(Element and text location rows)
* Begin *
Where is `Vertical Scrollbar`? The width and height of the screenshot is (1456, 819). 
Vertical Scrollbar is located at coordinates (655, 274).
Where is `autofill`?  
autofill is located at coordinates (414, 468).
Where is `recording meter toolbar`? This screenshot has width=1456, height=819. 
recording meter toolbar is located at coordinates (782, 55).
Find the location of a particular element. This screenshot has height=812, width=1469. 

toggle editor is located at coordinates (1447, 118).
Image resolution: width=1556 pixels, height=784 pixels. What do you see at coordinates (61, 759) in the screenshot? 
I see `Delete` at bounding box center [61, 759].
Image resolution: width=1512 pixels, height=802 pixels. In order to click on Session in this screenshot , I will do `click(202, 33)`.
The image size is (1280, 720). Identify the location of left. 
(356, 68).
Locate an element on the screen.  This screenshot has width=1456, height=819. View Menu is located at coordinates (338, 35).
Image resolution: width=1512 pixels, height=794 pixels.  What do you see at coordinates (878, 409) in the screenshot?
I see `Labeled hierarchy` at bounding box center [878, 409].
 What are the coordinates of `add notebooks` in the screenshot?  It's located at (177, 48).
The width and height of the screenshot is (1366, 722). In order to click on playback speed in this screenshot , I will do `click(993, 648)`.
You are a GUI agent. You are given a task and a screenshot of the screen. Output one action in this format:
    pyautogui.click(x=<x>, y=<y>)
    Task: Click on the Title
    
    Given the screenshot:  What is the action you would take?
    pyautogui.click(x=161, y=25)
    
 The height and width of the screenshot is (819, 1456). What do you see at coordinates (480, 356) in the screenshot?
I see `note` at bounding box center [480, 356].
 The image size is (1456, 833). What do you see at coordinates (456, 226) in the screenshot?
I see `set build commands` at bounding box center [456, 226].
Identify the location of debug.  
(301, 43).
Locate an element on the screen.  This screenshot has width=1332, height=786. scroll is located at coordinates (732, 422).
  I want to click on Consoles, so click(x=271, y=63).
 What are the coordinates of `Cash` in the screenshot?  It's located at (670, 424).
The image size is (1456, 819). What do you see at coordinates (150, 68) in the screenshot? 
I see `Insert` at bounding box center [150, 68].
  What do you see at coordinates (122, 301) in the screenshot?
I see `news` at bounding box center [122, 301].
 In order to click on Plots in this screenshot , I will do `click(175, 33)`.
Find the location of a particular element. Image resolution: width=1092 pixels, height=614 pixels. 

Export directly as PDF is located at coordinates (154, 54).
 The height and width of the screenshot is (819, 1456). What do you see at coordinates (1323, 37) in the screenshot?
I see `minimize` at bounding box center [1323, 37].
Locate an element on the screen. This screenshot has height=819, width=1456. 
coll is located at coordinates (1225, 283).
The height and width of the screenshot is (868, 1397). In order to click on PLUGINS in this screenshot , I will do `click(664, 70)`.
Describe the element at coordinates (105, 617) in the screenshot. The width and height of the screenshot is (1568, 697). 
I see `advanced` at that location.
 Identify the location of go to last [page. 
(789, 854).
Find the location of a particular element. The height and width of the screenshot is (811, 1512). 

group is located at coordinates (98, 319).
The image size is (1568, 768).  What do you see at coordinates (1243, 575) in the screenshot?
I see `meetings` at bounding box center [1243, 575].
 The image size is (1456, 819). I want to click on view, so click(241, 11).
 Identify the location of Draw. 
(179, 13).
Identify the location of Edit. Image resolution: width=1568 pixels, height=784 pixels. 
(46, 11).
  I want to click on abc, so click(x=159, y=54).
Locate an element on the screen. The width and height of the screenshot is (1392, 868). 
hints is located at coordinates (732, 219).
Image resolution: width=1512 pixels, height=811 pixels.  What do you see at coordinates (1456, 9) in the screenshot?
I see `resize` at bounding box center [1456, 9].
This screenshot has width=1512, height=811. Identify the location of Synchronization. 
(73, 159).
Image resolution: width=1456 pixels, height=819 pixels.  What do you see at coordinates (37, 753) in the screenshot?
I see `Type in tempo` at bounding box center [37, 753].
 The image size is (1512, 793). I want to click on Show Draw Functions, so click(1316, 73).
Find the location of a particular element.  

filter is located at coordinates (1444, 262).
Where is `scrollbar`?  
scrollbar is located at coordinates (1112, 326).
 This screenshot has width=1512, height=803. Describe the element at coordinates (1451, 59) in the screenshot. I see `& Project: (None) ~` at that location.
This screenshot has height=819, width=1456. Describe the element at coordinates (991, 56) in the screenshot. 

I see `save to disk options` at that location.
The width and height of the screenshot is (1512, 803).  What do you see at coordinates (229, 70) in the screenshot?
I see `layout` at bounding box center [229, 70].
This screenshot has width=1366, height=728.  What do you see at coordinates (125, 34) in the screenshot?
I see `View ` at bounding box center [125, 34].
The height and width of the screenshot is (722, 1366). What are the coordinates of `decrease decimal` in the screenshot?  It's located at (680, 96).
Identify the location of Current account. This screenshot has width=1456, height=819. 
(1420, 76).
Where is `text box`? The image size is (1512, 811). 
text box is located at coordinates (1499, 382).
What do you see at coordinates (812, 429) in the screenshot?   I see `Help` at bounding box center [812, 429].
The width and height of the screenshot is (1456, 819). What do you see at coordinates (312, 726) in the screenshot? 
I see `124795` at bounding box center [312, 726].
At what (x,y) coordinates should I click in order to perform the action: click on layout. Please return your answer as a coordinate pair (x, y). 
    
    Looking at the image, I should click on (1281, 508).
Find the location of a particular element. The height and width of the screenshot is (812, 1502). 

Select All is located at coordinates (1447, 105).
* End *
**Directions**. Reproduce all of the rows above line for line, without changing anything.

**Result for this task**.
Where is `Vertical Scrollbar`? The width and height of the screenshot is (1456, 819). 
Vertical Scrollbar is located at coordinates (655, 274).
Where is `autofill`?  
autofill is located at coordinates (414, 468).
Where is `recording meter toolbar`? This screenshot has width=1456, height=819. 
recording meter toolbar is located at coordinates (782, 55).
Find the location of a particular element. This screenshot has height=812, width=1469. 

toggle editor is located at coordinates (1447, 118).
Image resolution: width=1556 pixels, height=784 pixels. What do you see at coordinates (61, 759) in the screenshot? 
I see `Delete` at bounding box center [61, 759].
Image resolution: width=1512 pixels, height=802 pixels. In order to click on Session in this screenshot , I will do `click(202, 33)`.
The image size is (1280, 720). Identify the location of left. 
(356, 68).
Locate an element on the screen.  This screenshot has width=1456, height=819. View Menu is located at coordinates (338, 35).
Image resolution: width=1512 pixels, height=794 pixels.  What do you see at coordinates (878, 409) in the screenshot?
I see `Labeled hierarchy` at bounding box center [878, 409].
 What are the coordinates of `add notebooks` in the screenshot?  It's located at (177, 48).
The width and height of the screenshot is (1366, 722). In order to click on playback speed in this screenshot , I will do `click(993, 648)`.
You are a GUI agent. You are given a task and a screenshot of the screen. Output one action in this format:
    pyautogui.click(x=<x>, y=<y>)
    Task: Click on the Title
    
    Given the screenshot:  What is the action you would take?
    pyautogui.click(x=161, y=25)
    
 The height and width of the screenshot is (819, 1456). What do you see at coordinates (480, 356) in the screenshot?
I see `note` at bounding box center [480, 356].
 The image size is (1456, 833). What do you see at coordinates (456, 226) in the screenshot?
I see `set build commands` at bounding box center [456, 226].
Identify the location of debug.  
(301, 43).
Locate an element on the screen.  This screenshot has width=1332, height=786. scroll is located at coordinates (732, 422).
  I want to click on Consoles, so click(x=271, y=63).
 What are the coordinates of `Cash` in the screenshot?  It's located at (670, 424).
The image size is (1456, 819). What do you see at coordinates (150, 68) in the screenshot? 
I see `Insert` at bounding box center [150, 68].
  What do you see at coordinates (122, 301) in the screenshot?
I see `news` at bounding box center [122, 301].
 In order to click on Plots in this screenshot , I will do `click(175, 33)`.
Find the location of a particular element. Image resolution: width=1092 pixels, height=614 pixels. 

Export directly as PDF is located at coordinates (154, 54).
 The height and width of the screenshot is (819, 1456). What do you see at coordinates (1323, 37) in the screenshot?
I see `minimize` at bounding box center [1323, 37].
Locate an element on the screen. This screenshot has height=819, width=1456. 
coll is located at coordinates (1225, 283).
The height and width of the screenshot is (868, 1397). In order to click on PLUGINS in this screenshot , I will do `click(664, 70)`.
Describe the element at coordinates (105, 617) in the screenshot. The width and height of the screenshot is (1568, 697). 
I see `advanced` at that location.
 Identify the location of go to last [page. 
(789, 854).
Find the location of a particular element. The height and width of the screenshot is (811, 1512). 

group is located at coordinates (98, 319).
The image size is (1568, 768).  What do you see at coordinates (1243, 575) in the screenshot?
I see `meetings` at bounding box center [1243, 575].
 The image size is (1456, 819). I want to click on view, so click(241, 11).
 Identify the location of Draw. 
(179, 13).
Identify the location of Edit. Image resolution: width=1568 pixels, height=784 pixels. 
(46, 11).
  I want to click on abc, so click(x=159, y=54).
Locate an element on the screen. The width and height of the screenshot is (1392, 868). 
hints is located at coordinates (732, 219).
Image resolution: width=1512 pixels, height=811 pixels.  What do you see at coordinates (1456, 9) in the screenshot?
I see `resize` at bounding box center [1456, 9].
This screenshot has width=1512, height=811. Identify the location of Synchronization. 
(73, 159).
Image resolution: width=1456 pixels, height=819 pixels.  What do you see at coordinates (37, 753) in the screenshot?
I see `Type in tempo` at bounding box center [37, 753].
 The image size is (1512, 793). I want to click on Show Draw Functions, so click(1316, 73).
Find the location of a particular element.  

filter is located at coordinates (1444, 262).
Where is `scrollbar`?  
scrollbar is located at coordinates (1112, 326).
 This screenshot has width=1512, height=803. Describe the element at coordinates (1451, 59) in the screenshot. I see `& Project: (None) ~` at that location.
This screenshot has height=819, width=1456. Describe the element at coordinates (991, 56) in the screenshot. 

I see `save to disk options` at that location.
The width and height of the screenshot is (1512, 803).  What do you see at coordinates (229, 70) in the screenshot?
I see `layout` at bounding box center [229, 70].
This screenshot has width=1366, height=728.  What do you see at coordinates (125, 34) in the screenshot?
I see `View ` at bounding box center [125, 34].
The height and width of the screenshot is (722, 1366). What are the coordinates of `decrease decimal` in the screenshot?  It's located at (680, 96).
Identify the location of Current account. This screenshot has width=1456, height=819. 
(1420, 76).
Where is `text box`? The image size is (1512, 811). 
text box is located at coordinates (1499, 382).
What do you see at coordinates (812, 429) in the screenshot?   I see `Help` at bounding box center [812, 429].
The width and height of the screenshot is (1456, 819). What do you see at coordinates (312, 726) in the screenshot? 
I see `124795` at bounding box center [312, 726].
At what (x,y) coordinates should I click in order to perform the action: click on layout. Please return your answer as a coordinate pair (x, y). 
    
    Looking at the image, I should click on (1281, 508).
Find the location of a particular element. The height and width of the screenshot is (812, 1502). 

Select All is located at coordinates (1447, 105).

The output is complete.